Nucleoplasmic Lamin A/C controls replication fork restart upon stress by modulating local H3K9me3 and ADP-ribosylation levels.

Mild replication interference is a consolidated strategy for cancer chemotherapy. Tolerance to mild replication stress (RS) relies on active fork slowing, mediated by transient fork reversal and RECQ1-assisted restart, and modulated by PARP1 and nuclear architectural components via yet-elusive mechanisms. We combined acute protein inactivation with cell biology and single-molecule approaches to investigate the role of Lamin A/C upon mild RS. We found that Lamin A/C dynamically interacts with replication factories throughout the nucleus and, together with its nucleoplasmic partner LAP2α, is required to induce active fork slowing and maintain chromosome stability upon mild genotoxic treatments. Inactivating nucleoplasmic Lamin A/C reduces poly-ADP-ribosylation (PAR) levels at nascent DNA, triggering deregulated RECQ1-mediated restart of reversed forks.
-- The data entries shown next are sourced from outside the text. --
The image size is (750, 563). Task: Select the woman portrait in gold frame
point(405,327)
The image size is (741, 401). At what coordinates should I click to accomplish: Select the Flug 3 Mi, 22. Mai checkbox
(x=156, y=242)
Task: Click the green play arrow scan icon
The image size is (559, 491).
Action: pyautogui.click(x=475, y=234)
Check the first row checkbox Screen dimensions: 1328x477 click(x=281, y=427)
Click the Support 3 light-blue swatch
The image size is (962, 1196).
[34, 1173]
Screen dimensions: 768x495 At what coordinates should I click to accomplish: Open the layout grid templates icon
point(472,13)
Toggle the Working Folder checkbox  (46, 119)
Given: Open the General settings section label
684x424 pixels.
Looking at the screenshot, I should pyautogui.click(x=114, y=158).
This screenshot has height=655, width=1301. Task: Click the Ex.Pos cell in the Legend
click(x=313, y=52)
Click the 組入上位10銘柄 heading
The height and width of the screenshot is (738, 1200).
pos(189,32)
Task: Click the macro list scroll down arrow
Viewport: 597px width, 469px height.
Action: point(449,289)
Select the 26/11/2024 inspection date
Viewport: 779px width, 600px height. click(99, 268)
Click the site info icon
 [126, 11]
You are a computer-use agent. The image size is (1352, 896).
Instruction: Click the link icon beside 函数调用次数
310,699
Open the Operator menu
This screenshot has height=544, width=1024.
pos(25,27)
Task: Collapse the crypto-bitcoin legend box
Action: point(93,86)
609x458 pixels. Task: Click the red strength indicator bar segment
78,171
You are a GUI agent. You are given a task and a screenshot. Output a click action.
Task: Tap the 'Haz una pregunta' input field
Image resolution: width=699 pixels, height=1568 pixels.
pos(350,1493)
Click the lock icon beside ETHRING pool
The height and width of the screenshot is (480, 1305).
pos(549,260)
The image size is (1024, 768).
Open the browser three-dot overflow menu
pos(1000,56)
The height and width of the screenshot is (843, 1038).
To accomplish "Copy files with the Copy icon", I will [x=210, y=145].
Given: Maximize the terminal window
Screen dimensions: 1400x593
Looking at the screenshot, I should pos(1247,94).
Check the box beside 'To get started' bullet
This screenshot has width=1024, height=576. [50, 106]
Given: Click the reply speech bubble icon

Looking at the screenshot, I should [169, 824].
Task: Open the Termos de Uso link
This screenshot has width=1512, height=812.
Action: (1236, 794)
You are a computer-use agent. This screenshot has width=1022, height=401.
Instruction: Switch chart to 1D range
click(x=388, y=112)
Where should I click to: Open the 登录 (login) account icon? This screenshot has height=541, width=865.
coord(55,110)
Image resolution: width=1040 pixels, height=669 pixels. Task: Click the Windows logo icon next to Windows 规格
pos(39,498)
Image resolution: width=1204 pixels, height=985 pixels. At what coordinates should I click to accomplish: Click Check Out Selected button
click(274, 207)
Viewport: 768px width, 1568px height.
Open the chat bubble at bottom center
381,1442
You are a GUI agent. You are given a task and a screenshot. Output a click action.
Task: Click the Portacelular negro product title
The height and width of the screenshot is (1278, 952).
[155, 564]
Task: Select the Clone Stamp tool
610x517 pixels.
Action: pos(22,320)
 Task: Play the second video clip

Moreover, we found that the heterochromatin mark H3K9me3, previously reported at stalled forks, also accumulates in response to mild RS. H3K9me3 accumulation requires Lamin A/C, which prevents its premature removal by the histone demethylase JMJD1A/KDM3A. H3K9me3 loss per se phenocopies Lamin A/C inactivation, reducing PAR levels and deregulating fork restart by RECQ1. Hence, nucleoplasmic Lamin A/C, H3K9me3 and PARylation levels are crucial, mechanistically linked modulators of fork dynamics upon mild RS, with important implications for chemotherapy response and for Lamin A/C dysfunction in human disease.